> **Written request**
Change "Instruction" to "Command" throughout the listing below and leave every other part of it as it is.

> **Data to use**

────────────────────────────────────────

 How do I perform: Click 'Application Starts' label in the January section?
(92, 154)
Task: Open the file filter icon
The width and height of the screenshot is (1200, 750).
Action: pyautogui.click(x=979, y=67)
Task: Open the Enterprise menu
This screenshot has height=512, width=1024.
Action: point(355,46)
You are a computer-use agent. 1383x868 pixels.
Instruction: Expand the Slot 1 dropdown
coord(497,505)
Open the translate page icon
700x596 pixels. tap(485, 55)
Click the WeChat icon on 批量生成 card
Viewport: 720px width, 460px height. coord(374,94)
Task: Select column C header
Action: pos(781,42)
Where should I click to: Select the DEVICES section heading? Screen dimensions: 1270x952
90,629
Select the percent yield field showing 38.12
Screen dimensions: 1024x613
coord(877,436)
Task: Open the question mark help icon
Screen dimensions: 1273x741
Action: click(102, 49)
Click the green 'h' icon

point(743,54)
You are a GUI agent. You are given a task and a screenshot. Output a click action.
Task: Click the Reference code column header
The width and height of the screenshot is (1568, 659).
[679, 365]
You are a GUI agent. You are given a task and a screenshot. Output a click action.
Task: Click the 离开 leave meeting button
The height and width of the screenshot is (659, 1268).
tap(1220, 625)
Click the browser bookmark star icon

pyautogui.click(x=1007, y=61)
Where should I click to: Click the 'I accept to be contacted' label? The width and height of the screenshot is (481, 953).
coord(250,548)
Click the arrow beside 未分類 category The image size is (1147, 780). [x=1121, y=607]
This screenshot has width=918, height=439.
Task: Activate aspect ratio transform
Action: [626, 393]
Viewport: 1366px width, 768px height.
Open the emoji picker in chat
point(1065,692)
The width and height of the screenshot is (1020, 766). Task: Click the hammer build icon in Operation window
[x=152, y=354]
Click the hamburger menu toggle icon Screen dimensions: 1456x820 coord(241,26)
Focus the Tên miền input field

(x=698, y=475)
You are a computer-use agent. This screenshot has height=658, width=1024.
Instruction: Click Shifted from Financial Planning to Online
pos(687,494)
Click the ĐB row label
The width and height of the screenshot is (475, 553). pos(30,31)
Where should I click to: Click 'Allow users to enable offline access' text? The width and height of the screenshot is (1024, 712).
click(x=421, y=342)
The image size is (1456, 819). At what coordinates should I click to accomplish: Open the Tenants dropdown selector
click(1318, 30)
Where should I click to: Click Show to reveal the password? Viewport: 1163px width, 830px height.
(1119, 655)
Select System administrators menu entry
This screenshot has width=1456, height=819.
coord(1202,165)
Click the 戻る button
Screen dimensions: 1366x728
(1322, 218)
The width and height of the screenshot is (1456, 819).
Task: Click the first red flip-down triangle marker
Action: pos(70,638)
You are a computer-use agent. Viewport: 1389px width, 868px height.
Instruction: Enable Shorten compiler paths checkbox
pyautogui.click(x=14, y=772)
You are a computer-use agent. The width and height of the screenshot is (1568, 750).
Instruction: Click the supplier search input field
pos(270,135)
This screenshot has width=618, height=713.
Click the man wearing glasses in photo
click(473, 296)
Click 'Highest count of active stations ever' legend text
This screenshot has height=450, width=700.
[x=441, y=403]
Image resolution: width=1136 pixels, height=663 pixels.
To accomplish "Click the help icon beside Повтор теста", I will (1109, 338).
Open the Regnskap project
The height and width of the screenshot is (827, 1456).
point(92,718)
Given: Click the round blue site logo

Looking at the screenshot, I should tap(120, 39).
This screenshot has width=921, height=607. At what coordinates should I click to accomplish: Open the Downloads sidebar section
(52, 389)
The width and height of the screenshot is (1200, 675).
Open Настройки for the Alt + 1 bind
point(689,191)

────────────────────────────────────────

> **Written response**
 How do I perform: Click 'Application Starts' label in the January section?
(92, 154)
Task: Open the file filter icon
The width and height of the screenshot is (1200, 750).
Action: pyautogui.click(x=979, y=67)
Task: Open the Enterprise menu
This screenshot has height=512, width=1024.
Action: point(355,46)
You are a computer-use agent. 1383x868 pixels.
Command: Expand the Slot 1 dropdown
coord(497,505)
Open the translate page icon
700x596 pixels. tap(485, 55)
Click the WeChat icon on 批量生成 card
Viewport: 720px width, 460px height. coord(374,94)
Task: Select column C header
Action: pos(781,42)
Where should I click to: Select the DEVICES section heading? Screen dimensions: 1270x952
90,629
Select the percent yield field showing 38.12
Screen dimensions: 1024x613
coord(877,436)
Task: Open the question mark help icon
Screen dimensions: 1273x741
Action: click(102, 49)
Click the green 'h' icon

point(743,54)
You are a GUI agent. You are given a task and a screenshot. Output a click action.
Task: Click the Reference code column header
The width and height of the screenshot is (1568, 659).
[679, 365]
You are a GUI agent. You are given a task and a screenshot. Output a click action.
Task: Click the 离开 leave meeting button
The height and width of the screenshot is (659, 1268).
tap(1220, 625)
Click the browser bookmark star icon

pyautogui.click(x=1007, y=61)
Where should I click to: Click the 'I accept to be contacted' label? The width and height of the screenshot is (481, 953).
coord(250,548)
Click the arrow beside 未分類 category The image size is (1147, 780). [x=1121, y=607]
This screenshot has width=918, height=439.
Task: Activate aspect ratio transform
Action: [626, 393]
Viewport: 1366px width, 768px height.
Open the emoji picker in chat
point(1065,692)
The width and height of the screenshot is (1020, 766). Task: Click the hammer build icon in Operation window
[x=152, y=354]
Click the hamburger menu toggle icon Screen dimensions: 1456x820 coord(241,26)
Focus the Tên miền input field

(x=698, y=475)
You are a computer-use agent. This screenshot has height=658, width=1024.
Command: Click Shifted from Financial Planning to Online
pos(687,494)
Click the ĐB row label
The width and height of the screenshot is (475, 553). pos(30,31)
Where should I click to: Click 'Allow users to enable offline access' text? The width and height of the screenshot is (1024, 712).
click(x=421, y=342)
The image size is (1456, 819). At what coordinates should I click to accomplish: Open the Tenants dropdown selector
click(1318, 30)
Where should I click to: Click Show to reveal the password? Viewport: 1163px width, 830px height.
(1119, 655)
Select System administrators menu entry
This screenshot has width=1456, height=819.
coord(1202,165)
Click the 戻る button
Screen dimensions: 1366x728
(1322, 218)
The width and height of the screenshot is (1456, 819).
Task: Click the first red flip-down triangle marker
Action: pos(70,638)
You are a computer-use agent. Viewport: 1389px width, 868px height.
Command: Enable Shorten compiler paths checkbox
pyautogui.click(x=14, y=772)
You are a computer-use agent. The width and height of the screenshot is (1568, 750).
Command: Click the supplier search input field
pos(270,135)
This screenshot has width=618, height=713.
Click the man wearing glasses in photo
click(473, 296)
Click 'Highest count of active stations ever' legend text
This screenshot has height=450, width=700.
[x=441, y=403]
Image resolution: width=1136 pixels, height=663 pixels.
To accomplish "Click the help icon beside Повтор теста", I will (1109, 338).
Open the Regnskap project
The height and width of the screenshot is (827, 1456).
point(92,718)
Given: Click the round blue site logo

Looking at the screenshot, I should tap(120, 39).
This screenshot has width=921, height=607. At what coordinates should I click to accomplish: Open the Downloads sidebar section
(52, 389)
The width and height of the screenshot is (1200, 675).
Open Настройки for the Alt + 1 bind
point(689,191)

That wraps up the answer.